Lihatlah, ditengah perkembangan
teknologi yang kian maju, buku masih menjadi raja di dunia perilmuan. Majalah yang
mengecil, koran yang tersisihkan, tak lantas membuat buku ikut tersungkur, dia
tetap jadi primadona.
Ibarat seorang guru, buku adalah
guru yang selalu menjawab pertanyaan, guru yang tak pernah marah, guru yang
menghantarkan kita ke suatu tempat tanpa harus sampai disana.
Dalam postinganku yang
terdahulu, aku katakan buku adalah pahlawan pribadiku. Banyak hal yang aku
dapatkan dari lembar halamannya. Satu mimpikupun berawal dari buku, buku peta
dunia. Semoga Allah ijabah mimpi itu ^_^
Buku itu abadi. Kenapa demikian?
Akan kuceritakan sikap aroganku. Semasa sekolah, aku begitu sombong tak mau
untuk membaca “Habis Gelap Terbitlah Terang”, jangankan untuk membaca,
memindahkannya dari rak kaca di perpustakaan ke tanganku saja aku enggan
melakukannya. Kala itu aku marah. Buku itu menjadi sasaran kemarahanku. Kenapa Kartini
begitu dieluh-eluhkan? bahkan kelahirannya dijadikan peringatan. Padahal kalau
mau melihat lebih dalam, masih ada Cut Nyak Dien, Cut Muthia dan beberapa
pahlawan wanita lainnya yang lebih pantas mendapatkan kehormatan itu.

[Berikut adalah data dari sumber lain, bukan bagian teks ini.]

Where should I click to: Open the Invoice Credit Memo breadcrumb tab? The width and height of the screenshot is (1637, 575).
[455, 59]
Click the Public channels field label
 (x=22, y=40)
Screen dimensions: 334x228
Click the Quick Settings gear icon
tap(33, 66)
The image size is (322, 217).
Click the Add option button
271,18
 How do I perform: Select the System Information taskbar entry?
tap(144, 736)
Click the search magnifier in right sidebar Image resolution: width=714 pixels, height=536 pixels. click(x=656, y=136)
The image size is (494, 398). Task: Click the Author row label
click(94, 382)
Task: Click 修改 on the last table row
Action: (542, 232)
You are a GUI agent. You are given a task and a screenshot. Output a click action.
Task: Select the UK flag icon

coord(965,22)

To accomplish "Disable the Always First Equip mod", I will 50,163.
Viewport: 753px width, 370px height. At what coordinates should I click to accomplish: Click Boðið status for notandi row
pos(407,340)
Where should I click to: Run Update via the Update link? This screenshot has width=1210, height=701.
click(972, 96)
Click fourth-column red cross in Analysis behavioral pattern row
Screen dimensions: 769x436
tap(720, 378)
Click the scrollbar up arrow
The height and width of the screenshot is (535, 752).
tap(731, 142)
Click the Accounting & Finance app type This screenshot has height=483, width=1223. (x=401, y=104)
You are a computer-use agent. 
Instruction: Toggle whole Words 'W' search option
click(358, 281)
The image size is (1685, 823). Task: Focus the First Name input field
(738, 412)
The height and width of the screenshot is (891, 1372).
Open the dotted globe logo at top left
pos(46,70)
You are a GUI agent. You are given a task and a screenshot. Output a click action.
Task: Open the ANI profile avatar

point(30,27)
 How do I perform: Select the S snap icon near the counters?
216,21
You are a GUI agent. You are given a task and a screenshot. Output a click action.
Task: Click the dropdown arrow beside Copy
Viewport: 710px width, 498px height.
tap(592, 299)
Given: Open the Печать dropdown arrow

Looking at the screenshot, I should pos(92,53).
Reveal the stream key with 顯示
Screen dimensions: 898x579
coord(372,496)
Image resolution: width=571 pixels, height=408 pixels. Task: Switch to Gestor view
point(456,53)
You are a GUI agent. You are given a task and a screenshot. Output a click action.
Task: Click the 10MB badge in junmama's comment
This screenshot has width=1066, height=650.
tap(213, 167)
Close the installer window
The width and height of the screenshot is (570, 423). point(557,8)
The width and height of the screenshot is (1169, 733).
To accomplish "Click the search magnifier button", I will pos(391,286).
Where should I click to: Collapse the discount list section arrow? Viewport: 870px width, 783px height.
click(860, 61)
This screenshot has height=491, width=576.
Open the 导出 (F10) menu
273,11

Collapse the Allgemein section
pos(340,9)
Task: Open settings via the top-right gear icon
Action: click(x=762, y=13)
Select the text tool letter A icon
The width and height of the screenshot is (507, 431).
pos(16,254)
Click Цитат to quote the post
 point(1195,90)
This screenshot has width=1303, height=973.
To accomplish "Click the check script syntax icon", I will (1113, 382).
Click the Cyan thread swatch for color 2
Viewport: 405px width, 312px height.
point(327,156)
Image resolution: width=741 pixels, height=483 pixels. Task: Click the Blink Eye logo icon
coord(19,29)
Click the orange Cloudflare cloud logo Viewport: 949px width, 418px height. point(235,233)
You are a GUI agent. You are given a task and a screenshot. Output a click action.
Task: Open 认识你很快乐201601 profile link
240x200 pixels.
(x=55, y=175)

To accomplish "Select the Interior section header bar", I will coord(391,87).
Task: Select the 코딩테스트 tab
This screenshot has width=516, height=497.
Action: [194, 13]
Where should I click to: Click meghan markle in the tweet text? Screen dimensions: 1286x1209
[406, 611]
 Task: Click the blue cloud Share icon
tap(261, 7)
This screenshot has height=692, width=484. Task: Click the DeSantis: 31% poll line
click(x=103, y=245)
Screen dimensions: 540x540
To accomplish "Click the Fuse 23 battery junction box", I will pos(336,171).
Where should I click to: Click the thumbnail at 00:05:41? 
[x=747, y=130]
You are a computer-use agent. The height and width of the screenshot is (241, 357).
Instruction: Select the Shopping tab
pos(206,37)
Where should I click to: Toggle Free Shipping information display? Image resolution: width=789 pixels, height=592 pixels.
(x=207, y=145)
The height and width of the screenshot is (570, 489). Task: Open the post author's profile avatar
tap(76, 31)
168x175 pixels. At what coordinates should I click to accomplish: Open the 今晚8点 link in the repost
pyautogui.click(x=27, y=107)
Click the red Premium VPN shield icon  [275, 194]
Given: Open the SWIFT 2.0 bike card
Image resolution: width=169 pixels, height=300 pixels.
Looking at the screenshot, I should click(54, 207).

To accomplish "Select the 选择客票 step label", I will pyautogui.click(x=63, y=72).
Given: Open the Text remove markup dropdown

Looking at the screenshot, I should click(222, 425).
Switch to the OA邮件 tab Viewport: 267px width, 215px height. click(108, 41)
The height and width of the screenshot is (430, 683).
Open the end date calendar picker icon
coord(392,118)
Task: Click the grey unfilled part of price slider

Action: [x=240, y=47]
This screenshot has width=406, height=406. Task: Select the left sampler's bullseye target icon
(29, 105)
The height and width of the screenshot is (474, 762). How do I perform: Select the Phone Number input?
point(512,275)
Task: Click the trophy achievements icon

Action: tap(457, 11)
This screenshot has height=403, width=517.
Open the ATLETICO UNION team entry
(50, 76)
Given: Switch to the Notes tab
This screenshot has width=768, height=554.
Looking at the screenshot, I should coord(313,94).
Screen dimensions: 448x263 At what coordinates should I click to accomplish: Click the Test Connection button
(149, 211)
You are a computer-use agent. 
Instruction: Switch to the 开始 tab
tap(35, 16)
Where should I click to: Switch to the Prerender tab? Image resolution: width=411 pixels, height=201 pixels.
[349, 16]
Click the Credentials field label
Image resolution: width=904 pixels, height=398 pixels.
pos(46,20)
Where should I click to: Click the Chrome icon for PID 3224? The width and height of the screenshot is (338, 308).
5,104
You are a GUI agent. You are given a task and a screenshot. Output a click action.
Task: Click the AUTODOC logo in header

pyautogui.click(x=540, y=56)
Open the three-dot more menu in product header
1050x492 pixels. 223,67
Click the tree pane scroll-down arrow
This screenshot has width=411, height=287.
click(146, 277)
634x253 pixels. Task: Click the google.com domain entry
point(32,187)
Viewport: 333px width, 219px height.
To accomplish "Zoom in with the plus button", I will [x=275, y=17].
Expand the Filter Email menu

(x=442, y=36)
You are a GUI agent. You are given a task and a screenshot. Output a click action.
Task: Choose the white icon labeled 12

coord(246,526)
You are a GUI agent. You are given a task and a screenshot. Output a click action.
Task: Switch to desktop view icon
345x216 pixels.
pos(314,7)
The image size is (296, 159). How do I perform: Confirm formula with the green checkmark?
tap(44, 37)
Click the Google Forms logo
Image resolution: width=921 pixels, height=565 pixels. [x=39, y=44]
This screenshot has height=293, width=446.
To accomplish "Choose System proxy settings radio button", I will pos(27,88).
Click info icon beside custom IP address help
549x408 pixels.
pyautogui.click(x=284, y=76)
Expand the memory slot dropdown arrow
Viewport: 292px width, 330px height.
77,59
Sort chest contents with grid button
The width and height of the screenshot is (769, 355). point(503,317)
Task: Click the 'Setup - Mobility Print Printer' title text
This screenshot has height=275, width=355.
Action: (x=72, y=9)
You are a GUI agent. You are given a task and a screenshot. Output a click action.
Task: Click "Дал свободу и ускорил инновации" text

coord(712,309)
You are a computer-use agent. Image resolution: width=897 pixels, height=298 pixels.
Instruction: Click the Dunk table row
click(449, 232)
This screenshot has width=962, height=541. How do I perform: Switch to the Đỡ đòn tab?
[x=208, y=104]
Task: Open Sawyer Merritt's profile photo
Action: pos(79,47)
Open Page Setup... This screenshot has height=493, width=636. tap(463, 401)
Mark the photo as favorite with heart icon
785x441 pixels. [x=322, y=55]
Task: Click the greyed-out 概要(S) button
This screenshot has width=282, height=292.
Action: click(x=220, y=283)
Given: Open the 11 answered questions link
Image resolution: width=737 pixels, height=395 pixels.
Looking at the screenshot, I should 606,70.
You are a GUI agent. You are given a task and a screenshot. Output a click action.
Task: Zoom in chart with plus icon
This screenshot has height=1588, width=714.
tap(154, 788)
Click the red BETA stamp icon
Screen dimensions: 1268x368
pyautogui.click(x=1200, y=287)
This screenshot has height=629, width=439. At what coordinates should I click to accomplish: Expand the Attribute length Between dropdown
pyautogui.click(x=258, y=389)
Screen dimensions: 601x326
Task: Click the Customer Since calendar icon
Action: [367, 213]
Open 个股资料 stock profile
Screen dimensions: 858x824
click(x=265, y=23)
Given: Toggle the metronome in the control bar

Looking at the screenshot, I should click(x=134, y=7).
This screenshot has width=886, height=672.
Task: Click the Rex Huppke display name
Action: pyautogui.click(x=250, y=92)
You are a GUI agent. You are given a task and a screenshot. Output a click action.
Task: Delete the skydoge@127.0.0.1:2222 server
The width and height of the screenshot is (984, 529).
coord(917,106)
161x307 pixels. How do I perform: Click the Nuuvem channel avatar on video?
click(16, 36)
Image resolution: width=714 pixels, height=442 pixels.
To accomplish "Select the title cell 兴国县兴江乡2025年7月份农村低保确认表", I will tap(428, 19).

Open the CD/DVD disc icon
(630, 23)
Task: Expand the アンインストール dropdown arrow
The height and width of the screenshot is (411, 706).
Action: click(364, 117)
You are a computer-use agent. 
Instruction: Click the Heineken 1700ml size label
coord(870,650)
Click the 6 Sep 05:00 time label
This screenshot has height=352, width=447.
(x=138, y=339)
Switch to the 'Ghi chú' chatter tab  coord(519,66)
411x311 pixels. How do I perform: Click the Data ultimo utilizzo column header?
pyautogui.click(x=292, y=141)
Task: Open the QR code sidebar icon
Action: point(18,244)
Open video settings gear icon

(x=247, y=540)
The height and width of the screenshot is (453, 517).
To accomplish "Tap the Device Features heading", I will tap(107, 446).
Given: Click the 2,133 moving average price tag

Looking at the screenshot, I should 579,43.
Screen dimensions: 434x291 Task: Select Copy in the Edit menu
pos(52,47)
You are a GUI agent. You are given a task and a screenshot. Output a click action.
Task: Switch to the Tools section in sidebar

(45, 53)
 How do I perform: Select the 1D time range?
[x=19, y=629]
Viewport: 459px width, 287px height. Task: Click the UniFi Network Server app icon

Bertahun-tahun aku hidup dalam
kesombongan, kini aku tahu kenapa Kartini istimewa, karena dia menulis, dia
menjadi abadi dalam bukunya. Sekarang, siapa yang bersedia meminjakan buku itu
padaku, sukur-sukur sich ada yang mau menghibahkannya, karena aku penasaran
dengan apa yang ditulis oleh Kartini.
Maka, jika kalian ingin mejadi
abadi, menulislah. Sehari satu halaman, setahun sudah 365 halaman yang kita
tulis. Itu sudah layak disebut buku. *Paham..., itu bukan hal mudah, aku
sendiri juga masih belajar* Tapi, kita bisa memulainya dengan menulis kata-kata
indah dari pengalaman-pengalaman kita dijalan, disekolah, dipasar, dimanapun,
boleh bermediakan diary, facebook, twitter dan sosmed lainnya. Selamat menulis...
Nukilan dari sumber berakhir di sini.